- Problem statement:
An identical copy of all the entries is the required result.

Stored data
<<<<

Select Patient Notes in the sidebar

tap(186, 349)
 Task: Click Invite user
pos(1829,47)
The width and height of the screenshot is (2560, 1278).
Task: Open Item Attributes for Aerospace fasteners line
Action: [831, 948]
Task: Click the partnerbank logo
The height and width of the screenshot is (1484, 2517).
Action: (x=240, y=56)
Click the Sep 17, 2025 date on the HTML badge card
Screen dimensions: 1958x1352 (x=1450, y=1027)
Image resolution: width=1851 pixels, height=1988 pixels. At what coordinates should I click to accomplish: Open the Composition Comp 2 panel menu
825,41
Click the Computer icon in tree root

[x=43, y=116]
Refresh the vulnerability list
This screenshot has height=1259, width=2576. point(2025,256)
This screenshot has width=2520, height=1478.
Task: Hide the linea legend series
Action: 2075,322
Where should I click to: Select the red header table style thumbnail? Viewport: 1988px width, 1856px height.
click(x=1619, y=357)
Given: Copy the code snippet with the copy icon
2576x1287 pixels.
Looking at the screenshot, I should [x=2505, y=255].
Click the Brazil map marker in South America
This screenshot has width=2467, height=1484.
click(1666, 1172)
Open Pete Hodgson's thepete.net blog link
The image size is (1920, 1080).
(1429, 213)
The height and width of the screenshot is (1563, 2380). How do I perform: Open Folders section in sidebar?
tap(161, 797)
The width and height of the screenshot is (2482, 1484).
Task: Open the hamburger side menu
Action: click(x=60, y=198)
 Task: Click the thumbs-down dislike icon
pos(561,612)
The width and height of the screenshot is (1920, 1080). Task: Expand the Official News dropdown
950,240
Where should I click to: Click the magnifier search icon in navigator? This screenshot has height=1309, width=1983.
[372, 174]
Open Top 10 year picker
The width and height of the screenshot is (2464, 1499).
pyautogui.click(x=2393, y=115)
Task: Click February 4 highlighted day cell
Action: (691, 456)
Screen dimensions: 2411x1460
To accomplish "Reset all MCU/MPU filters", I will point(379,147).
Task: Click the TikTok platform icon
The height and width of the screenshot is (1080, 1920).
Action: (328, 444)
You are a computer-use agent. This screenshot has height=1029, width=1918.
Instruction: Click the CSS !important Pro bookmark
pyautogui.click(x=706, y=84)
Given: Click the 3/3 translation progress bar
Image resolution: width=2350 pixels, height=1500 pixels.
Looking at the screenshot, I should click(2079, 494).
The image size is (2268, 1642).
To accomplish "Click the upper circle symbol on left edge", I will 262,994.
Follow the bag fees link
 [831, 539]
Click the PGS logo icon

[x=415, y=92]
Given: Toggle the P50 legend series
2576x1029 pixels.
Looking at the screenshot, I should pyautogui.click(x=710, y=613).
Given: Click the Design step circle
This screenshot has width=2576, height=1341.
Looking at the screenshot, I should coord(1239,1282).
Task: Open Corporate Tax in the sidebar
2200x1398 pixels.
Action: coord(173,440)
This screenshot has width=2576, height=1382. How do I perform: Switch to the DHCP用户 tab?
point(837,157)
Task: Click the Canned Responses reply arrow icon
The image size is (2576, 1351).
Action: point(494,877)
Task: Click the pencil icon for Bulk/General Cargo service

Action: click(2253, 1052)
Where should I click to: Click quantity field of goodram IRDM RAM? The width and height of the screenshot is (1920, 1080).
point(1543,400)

>>>>

- Solution for this exercise:
Select Patient Notes in the sidebar

tap(186, 349)
 Task: Click Invite user
pos(1829,47)
The width and height of the screenshot is (2560, 1278).
Task: Open Item Attributes for Aerospace fasteners line
Action: [831, 948]
Task: Click the partnerbank logo
The height and width of the screenshot is (1484, 2517).
Action: (x=240, y=56)
Click the Sep 17, 2025 date on the HTML badge card
Screen dimensions: 1958x1352 (x=1450, y=1027)
Image resolution: width=1851 pixels, height=1988 pixels. At what coordinates should I click to accomplish: Open the Composition Comp 2 panel menu
825,41
Click the Computer icon in tree root

[x=43, y=116]
Refresh the vulnerability list
This screenshot has height=1259, width=2576. point(2025,256)
This screenshot has width=2520, height=1478.
Task: Hide the linea legend series
Action: 2075,322
Where should I click to: Select the red header table style thumbnail? Viewport: 1988px width, 1856px height.
click(x=1619, y=357)
Given: Copy the code snippet with the copy icon
2576x1287 pixels.
Looking at the screenshot, I should [x=2505, y=255].
Click the Brazil map marker in South America
This screenshot has width=2467, height=1484.
click(1666, 1172)
Open Pete Hodgson's thepete.net blog link
The image size is (1920, 1080).
(1429, 213)
The height and width of the screenshot is (1563, 2380). How do I perform: Open Folders section in sidebar?
tap(161, 797)
The width and height of the screenshot is (2482, 1484).
Task: Open the hamburger side menu
Action: click(x=60, y=198)
 Task: Click the thumbs-down dislike icon
pos(561,612)
The width and height of the screenshot is (1920, 1080). Task: Expand the Official News dropdown
950,240
Where should I click to: Click the magnifier search icon in navigator? This screenshot has height=1309, width=1983.
[372, 174]
Open Top 10 year picker
The width and height of the screenshot is (2464, 1499).
pyautogui.click(x=2393, y=115)
Task: Click February 4 highlighted day cell
Action: (691, 456)
Screen dimensions: 2411x1460
To accomplish "Reset all MCU/MPU filters", I will point(379,147).
Task: Click the TikTok platform icon
The height and width of the screenshot is (1080, 1920).
Action: (328, 444)
You are a computer-use agent. This screenshot has height=1029, width=1918.
Instruction: Click the CSS !important Pro bookmark
pyautogui.click(x=706, y=84)
Given: Click the 3/3 translation progress bar
Image resolution: width=2350 pixels, height=1500 pixels.
Looking at the screenshot, I should click(2079, 494).
The image size is (2268, 1642).
To accomplish "Click the upper circle symbol on left edge", I will 262,994.
Follow the bag fees link
 [831, 539]
Click the PGS logo icon

[x=415, y=92]
Given: Toggle the P50 legend series
2576x1029 pixels.
Looking at the screenshot, I should pyautogui.click(x=710, y=613).
Given: Click the Design step circle
This screenshot has width=2576, height=1341.
Looking at the screenshot, I should coord(1239,1282).
Task: Open Corporate Tax in the sidebar
2200x1398 pixels.
Action: coord(173,440)
This screenshot has width=2576, height=1382. How do I perform: Switch to the DHCP用户 tab?
point(837,157)
Task: Click the Canned Responses reply arrow icon
The image size is (2576, 1351).
Action: point(494,877)
Task: Click the pencil icon for Bulk/General Cargo service

Action: click(2253, 1052)
Where should I click to: Click quantity field of goodram IRDM RAM? The width and height of the screenshot is (1920, 1080).
point(1543,400)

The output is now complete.